If you’re looking to help yourself or someone you love struggling with drug or alcohol abuse issues in Chippewa Lake, MI, Rehabs.com supplies a sizable online database of executive centers, as well as a lot of alternatives. We can assist you in finding addiction care facilities for a variety of addictions. Search for a top rehabilitation facility in Chippewa Lake now, and take off on the road to sobriety.
Rehab can be an entirely new experience. Learn more about how rehab works.
Learn about treatmentLearn about the admissions process at American Addiction Centers (AAC).
Our admissions processCheck your insurance to see if you're covered at an AAC treatment center.
Verify your coverageMy husband went through the program at Behavioral Rehabilitation Services. 9 months ago he was in a really bad car accident and was prescribed pain medication. Over the next 6 months I knew he was taking his pain medication. I knew he was getting his prescriptions refilled regularly and I didn’t think much of it. He has never had any kind of problem with drugs or alcohol and I honestly didn’t think that at this point in our lives it would happen. I realized he had a problem when he told me that he had a problem. He came to me after he had called Behavioral Rehabilitation Services and set up everything for his stay. When he told me that he was going at first I thought he was just making his taking the pain medication into a bigger problem than it was. Then he got out his prescription history to show me. He was refilling his prescription sooner than he should have and over his last two appointments his prescription had increased in the number of pills given and the strength of each pill. He told me that he had also tried to get off of them by himself and it just wasn’t something he was able to do. I didn’t know before this happened that you could get addicted to something so easily. I have a couple friends who have gone through a drug addiction with a child and whenever we talked about it, everything was going just so wrong in their lives and the lives of their child. I know it was wrong but to a degree I thought if I had something like that happen to anyone in my family it would be really noticeable. It wasn’t at all and I am extremely lucky that my husband was able to realize that he needed a bit of help and found a place himself and sorted out all the details before telling me about it. Behavioral Rehabilitation Services was such a wonderful place for my husband to go. They were extremely professional and treated my husband with respect and dignity. My husband did well there and has done well since coming back home. He hasn’t taken any pain medication and has worked out how he can deal with the residual pain of his car accident without resorting to pain medication. He started getting massages while at BRS and has continued to do so since he’s been home. It’s helped a lot with his pain and I’m glad my husband is back and doing well.
The first time I got clean and sober was in 2012 when my fiancé died in my arms of an overdose. Fear and hopelessness drove me to the rooms of AA/NA and after some struggle I was able to put together 4 years clean and sober. On the outside, everything looked great. I had a sober boyfriend, lived in the Florida Keys, had a job at a paddleboard shop, a license and car, even started grad school for holistic medicine. But nobody knew that on the inside I was still a broken scared little girl. I never completed the steps and made an emotionally abusive relationship my higher power. When that relationship ended, I did not have the coping skills to handle it and started drinking to numb the feelings. I justified to myself - at least I wasn't using heroin.

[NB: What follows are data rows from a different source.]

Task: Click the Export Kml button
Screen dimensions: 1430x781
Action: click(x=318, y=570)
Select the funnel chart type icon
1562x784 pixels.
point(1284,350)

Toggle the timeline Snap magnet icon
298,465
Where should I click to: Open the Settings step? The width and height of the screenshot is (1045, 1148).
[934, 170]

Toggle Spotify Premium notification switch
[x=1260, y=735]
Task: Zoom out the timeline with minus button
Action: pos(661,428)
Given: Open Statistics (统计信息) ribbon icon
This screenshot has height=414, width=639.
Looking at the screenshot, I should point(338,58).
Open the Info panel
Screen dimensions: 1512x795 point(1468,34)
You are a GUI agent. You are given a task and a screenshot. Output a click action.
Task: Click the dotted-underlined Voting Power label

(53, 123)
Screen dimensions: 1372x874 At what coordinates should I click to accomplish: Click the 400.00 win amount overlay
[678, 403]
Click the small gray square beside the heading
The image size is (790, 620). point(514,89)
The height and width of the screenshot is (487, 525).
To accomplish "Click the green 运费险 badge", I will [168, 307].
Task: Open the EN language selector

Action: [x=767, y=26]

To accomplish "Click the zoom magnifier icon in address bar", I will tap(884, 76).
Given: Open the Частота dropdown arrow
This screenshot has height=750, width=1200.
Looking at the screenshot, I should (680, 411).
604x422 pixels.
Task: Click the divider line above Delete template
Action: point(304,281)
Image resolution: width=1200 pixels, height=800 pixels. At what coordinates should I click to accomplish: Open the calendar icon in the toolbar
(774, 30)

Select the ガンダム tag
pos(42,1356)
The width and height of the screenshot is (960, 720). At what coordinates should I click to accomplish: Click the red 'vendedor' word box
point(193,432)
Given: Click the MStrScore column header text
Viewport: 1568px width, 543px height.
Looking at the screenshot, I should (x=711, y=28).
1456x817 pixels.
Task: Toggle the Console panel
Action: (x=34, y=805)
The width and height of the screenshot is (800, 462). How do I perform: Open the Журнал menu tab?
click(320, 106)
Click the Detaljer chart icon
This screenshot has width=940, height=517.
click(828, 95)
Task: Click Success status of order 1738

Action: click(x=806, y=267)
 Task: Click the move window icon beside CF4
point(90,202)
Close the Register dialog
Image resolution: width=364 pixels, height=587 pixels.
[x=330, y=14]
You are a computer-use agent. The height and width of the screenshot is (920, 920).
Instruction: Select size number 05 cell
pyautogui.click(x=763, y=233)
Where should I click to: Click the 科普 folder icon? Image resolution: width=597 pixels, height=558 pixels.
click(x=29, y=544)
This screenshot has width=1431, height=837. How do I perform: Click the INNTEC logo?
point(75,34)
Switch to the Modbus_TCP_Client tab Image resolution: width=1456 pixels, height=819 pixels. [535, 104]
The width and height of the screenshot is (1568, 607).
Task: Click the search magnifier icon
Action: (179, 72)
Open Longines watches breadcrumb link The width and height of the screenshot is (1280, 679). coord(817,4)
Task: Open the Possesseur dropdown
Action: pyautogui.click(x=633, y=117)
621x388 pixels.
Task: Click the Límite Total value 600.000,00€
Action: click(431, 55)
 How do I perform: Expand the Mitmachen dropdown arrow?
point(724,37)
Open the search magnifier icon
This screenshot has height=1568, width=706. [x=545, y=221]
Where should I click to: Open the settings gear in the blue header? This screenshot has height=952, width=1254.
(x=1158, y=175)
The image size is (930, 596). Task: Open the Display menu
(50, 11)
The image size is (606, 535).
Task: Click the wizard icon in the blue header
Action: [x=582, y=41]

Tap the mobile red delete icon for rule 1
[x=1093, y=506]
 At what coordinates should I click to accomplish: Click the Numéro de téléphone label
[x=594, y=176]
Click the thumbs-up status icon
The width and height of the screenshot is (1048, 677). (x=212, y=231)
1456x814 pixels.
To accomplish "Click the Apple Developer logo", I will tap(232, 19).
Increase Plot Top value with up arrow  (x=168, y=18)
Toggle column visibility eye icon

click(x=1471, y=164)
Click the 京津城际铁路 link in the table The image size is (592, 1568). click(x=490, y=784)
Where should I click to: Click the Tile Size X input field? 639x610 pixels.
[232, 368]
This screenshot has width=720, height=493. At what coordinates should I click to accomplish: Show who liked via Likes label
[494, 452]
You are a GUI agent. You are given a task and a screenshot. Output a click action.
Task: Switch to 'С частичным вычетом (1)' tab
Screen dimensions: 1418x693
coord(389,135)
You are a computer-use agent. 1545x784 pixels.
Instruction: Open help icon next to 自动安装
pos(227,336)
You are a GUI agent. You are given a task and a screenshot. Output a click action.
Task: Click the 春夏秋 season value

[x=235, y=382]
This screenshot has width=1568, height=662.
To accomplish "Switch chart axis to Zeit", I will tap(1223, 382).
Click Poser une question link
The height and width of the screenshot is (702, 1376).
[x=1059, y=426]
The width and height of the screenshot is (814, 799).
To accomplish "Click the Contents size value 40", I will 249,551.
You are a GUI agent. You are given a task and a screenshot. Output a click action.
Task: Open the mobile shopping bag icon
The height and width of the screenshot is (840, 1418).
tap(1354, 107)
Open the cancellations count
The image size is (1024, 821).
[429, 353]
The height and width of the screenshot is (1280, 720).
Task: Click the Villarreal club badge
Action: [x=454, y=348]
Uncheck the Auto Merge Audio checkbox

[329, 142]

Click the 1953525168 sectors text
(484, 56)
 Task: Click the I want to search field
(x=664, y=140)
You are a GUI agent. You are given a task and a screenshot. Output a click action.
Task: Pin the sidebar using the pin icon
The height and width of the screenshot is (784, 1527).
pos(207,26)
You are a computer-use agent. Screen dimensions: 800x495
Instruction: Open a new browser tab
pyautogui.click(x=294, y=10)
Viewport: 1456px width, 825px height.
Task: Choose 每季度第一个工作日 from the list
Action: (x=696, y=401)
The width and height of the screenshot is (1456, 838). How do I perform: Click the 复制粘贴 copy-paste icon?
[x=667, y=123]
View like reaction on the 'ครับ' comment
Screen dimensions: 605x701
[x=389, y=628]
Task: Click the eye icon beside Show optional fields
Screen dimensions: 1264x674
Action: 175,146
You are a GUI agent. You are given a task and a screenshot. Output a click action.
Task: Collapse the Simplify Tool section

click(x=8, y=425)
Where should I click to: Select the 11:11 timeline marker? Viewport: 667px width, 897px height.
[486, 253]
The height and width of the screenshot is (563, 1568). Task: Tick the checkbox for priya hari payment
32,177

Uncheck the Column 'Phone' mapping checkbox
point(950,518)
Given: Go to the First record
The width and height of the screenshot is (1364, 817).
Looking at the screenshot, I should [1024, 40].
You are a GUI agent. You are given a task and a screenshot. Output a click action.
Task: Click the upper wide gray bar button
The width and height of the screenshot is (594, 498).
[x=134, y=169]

In a span of just 6 months - I got into a car accident, was admitted to a psych ward for being suicidal, almost failed out of school and went to jail for DUI. This all piled up on me and I felt there was no way out. Thankfully my therapist in Florida found Serenity Point Recovery online and I was on a plane the next day. I showed up completely broken - physically, mentally and spiritually. I was fearful that I would never be happy and whole again. Then something happened, I can't even describe. I connected with my counselors and my peers. I found myself laughing and crying and speaking of things that had been eating me alive. I found my self worth growing with each day - and most important - I found hope for a sober life that is not miserable but enriching and fulfilling. I've gotten back to the root of who I am - through music, sober friendships, self searching. And I can say today for the first time in my life that I feel beautiful on the inside. I feel I have something to offer this world and I trust myself to be a strong independent sober woman. Thank you Serenity Point, to everyone here, I will be forever grateful.
I was one of the very first clients to arrive at this facility. I hope they got there stuff together. However i must say that almost all of the staff truly care, since we were the first set of people there the staff was kind of learning with us. I did not graduate i left MA But i am still sober to this day.
There is no obligation to enter treatment and you can opt out at any time.